逐步深度研究技術報告
Step-DeepResearch Technical Report
December 23, 2025
作者: Chen Hu, Haikuo Du, Heng Wang, Lin Lin, Mingrui Chen, Peng Liu, Ruihang Miao, Tianchi Yue, Wang You, Wei Ji, Wei Yuan, Wenjin Deng, Xiaojian Yuan, Xiaoyun Zhang, Xiangyu Liu, Xikai Liu, Yanming Xu, Yicheng Cao, Yifei Zhang, Yongyao Wang, Yubo Shu, Yurong Zhang, Yuxiang Zhang, Zheng Gong, Zhichao Chang, Binyan Li, Dan Ma, Furong Jia, Hongyuan Wang, Jiayu Liu, Jing Bai, Junlan Liu, Manjiao Liu, Na Wang, Qiuping Wu, Qinxin Du, Shiwei Li, Wen Sun, Yifeng Gong, Yonglin Chen, Yuling Zhao, Yuxuan Lin, Ziqi Ren, Zixuan Wang, Aihu Zhang, Brian Li, Buyun Ma, Kang An, Li Xie, Mingliang Li, Pan Li, Shidong Yang, Xi Chen, Xiaojia Liu, Yuchu Luo, Yuan Song, YuanHao Ding, Yuanwei Liang, Zexi Li, Zhaoning Zhang, Zixin Zhang, Binxing Jiao, Daxin Jiang, Jiansheng Chen, Jing Li, Xiangyu Zhang, Yibo Zhu
cs.AI
摘要
隨著大型語言模型逐漸轉向自主智慧體發展,深度研究能力已成為關鍵評估指標。
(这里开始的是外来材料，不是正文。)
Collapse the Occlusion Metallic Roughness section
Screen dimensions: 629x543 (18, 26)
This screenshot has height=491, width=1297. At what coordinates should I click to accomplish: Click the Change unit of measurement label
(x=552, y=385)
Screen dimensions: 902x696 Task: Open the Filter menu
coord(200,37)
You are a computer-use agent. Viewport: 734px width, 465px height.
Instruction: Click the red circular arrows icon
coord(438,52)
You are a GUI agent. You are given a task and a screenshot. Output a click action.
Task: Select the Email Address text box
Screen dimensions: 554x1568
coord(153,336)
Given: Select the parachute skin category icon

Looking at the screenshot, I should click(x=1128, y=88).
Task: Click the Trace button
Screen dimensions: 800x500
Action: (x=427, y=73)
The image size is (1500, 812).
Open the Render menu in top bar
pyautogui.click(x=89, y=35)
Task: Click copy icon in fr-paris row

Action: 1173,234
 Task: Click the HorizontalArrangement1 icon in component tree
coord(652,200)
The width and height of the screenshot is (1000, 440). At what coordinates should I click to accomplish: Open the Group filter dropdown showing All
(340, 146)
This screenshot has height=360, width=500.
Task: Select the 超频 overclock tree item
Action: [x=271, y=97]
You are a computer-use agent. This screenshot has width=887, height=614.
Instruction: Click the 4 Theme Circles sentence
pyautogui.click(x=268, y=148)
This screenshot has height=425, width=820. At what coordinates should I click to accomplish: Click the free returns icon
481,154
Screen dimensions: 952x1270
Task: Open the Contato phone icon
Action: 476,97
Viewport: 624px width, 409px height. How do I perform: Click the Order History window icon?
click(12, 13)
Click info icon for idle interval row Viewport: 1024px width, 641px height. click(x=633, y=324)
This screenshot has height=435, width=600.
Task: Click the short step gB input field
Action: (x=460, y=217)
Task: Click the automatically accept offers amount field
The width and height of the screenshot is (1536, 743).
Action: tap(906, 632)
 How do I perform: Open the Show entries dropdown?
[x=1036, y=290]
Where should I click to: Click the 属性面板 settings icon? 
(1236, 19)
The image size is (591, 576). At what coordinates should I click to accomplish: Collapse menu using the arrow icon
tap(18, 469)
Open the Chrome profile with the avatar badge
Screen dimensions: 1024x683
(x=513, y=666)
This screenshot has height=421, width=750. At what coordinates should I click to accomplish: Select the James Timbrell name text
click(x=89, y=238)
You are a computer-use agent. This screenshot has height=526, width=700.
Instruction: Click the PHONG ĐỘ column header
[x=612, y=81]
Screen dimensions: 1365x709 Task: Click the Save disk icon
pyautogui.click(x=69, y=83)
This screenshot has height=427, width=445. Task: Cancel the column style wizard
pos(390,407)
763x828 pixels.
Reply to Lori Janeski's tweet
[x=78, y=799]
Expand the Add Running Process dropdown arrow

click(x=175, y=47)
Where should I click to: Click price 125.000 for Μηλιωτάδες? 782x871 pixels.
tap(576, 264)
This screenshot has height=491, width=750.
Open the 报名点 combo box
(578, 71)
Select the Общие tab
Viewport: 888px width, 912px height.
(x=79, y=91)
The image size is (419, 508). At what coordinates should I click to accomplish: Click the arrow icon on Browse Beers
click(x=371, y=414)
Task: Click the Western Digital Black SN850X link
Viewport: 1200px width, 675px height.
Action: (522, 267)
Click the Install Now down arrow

然而現有的學術基準(如BrowseComp)往往難以滿足開放式研究的實際需求,這類研究需要具備精準的意圖識別、長週期決策和跨來源驗證能力。為此,我們推出Step-DeepResearch——一個具備成本效益的端到端智慧體。我們提出基於原子能力的數據合成策略,通過從智慧體中期訓練到SFT與RL的漸進式學習路徑,強化規劃與報告撰寫能力,並結合清單式評判機制顯著提升系統魯棒性。針對中文領域的評估空白,我們進一步構建了貼近真實場景的ADR-Bench評估體系。實驗結果表明,Step-DeepResearch(32B)在Scale AI研究量規中獲得61.4%的評分,在ADR-Bench上顯著超越同規模模型,並可與OpenAI、Gemini DeepResearch等閉源SOTA模型媲美。這些成果證明,通過精細化訓練策略,中型模型能夠以業界領先的性價比實現專家級深度研究能力。
English
As LLMs shift toward autonomous agents, Deep Research has emerged as a pivotal metric. However, existing academic benchmarks like BrowseComp often fail to meet real-world demands for open-ended research, which requires robust skills in intent recognition, long-horizon decision-making, and cross-source verification. To address this, we introduce Step-DeepResearch, a cost-effective, end-to-end agent. We propose a Data Synthesis Strategy Based on Atomic Capabilities to reinforce planning and report writing, combined with a progressive training path from agentic mid-training to SFT and RL. Enhanced by a Checklist-style Judger, this approach significantly improves robustness. Furthermore, to bridge the evaluation gap in the Chinese domain, we establish ADR-Bench for realistic deep research scenarios. Experimental results show that Step-DeepResearch (32B) scores 61.4% on Scale AI Research Rubrics. On ADR-Bench, it significantly outperforms comparable models and rivals SOTA closed-source models like OpenAI and Gemini DeepResearch. These findings prove that refined training enables medium-sized models to achieve expert-level capabilities at industry-leading cost-efficiency.